Conclusions. Hierarchical ensembles are efficient computational methods that guarantee biologically meaningful predictions that obey the true path rule, and can be used as a tool to improve and make consistent the HPO terms predictions starting from virtually any flat learning method. The implementation of the proposed methods is available as an R package from the CRAN repository.

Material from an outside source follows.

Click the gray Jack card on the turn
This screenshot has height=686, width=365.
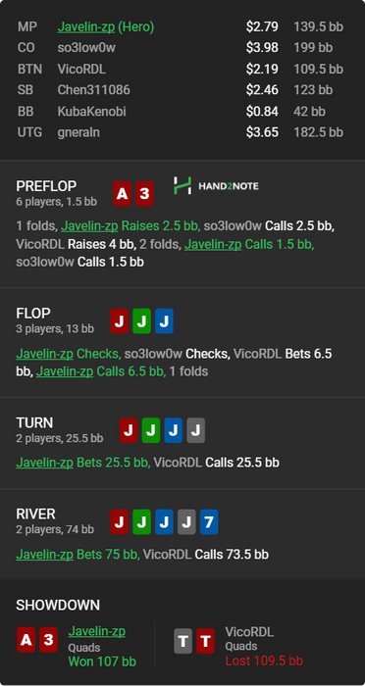click(195, 430)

- ABSTRACT: Background. The prediction of human gene–abnormal phenotype associations is a fundamental step toward the discovery of novel genes associated with human disorders, especially when no genes are known to be associated with a specific disease. In this context the Human Phenotype Ontology (HPO) provides a standard categorization of the abnormalities associated with human diseases. While the problem of the prediction of gene–disease associations has been widely investigated, the related problem of gene–phenotypic feature (i.e., HPO term) associations has been largely overlooked, even if for most human genes no HPO term associations are known and despite the increasing application of the HPO to relevant medical problems. Moreover most of the methods proposed in literature are not able to capture the hierarchical relationships between HPO terms, thus resulting in inconsistent and relatively inaccurate predictions.
2014
- (Alefragis et al., 2014) ⇒ Alefragis, P., Gogos, C., Valouxis, C., Goulas, G., Voros, N., & Housos, E. (2014). "Assigning and Scheduling Hierarchical Task Graphs to Heterogeneous Resources" (PDF). 10th International Conference of the Practice and Theory of Automated Timetabling.

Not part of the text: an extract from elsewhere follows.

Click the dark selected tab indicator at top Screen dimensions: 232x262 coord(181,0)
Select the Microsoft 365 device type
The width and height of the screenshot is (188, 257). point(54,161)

- ABSTRACT: Task Scheduling is an important problem having many practical applications. More often than not, precedence constraints exist between tasks, and a common way to capture them is through Directed Acyclic Graphs (DAGs). A DAG might contain a great number of tasks representing complex real life scenarios. It might be the case that logical groupings of tasks exist giving a hierarchical nature to the graph. Such Hierarchical Task Graphs (HTGs) have nodes that are further analyzed to DAGs or to other HTGs. In this paper a method of solving an HTG problem is presented based on the idea of gradually solving the problem by replacing subgraphs with virtual nodes. Integer Programming is used to generate virtual nodes that replace a subgraph, results from solving the subgraph problem using. So a series of subproblems are solved and starting from the deeper levels of the HTG a solution to the full problem emerges.
2006
- (PARC Glossary, 2006) ⇒ (2006). "HDAG" In: Glossary of Sensemaking Terms http://www2.parc.com/istl/groups/hdi/sensemaking/glossary.htm
- HDAG - Hierarchical directed acyclic graph. A graph structure with nodes and links. In an HDAG, a node can itself contain a subgraph. A link into a composite node in an HDAG is equivalent to a link to every root node in the contained subgraph. A link out of a composite node in an HDAG is equivalent to a link out of every fringe node in the contained subgraph.
2003
- (Suzuki et al., 2003) ⇒ Suzuki, J., Hirao, T., Sasaki, Y., & Maeda, E. (2003, July). "Hierarchical directed acyclic graph kernel: Methods for structured natural language data" (PDF). In: Proceedings of the 41st Annual Meeting on Association for Computational Linguistics-Volume 1 (pp. 32-39). Association for Computational Linguistics. DOI: 10.3115/1075096.1075101
- ABSTRACT: This paper proposes the “Hierarchical Directed Acyclic Graph (HDAG) Kernel” for structured natural language data. The HDAG Kernel directly accepts several levels of both chunks and their relations, and then efficiently computes the weighed sum of the number of common attribute sequences of the HDAGs. We applied the proposed method to question classification and sentence alignment tasks to evaluate its performance as a similarity measure and a kernel function. The results of the experiments demonstrate that the HDAG Kernel is superior to other kernel functions and baseline methods.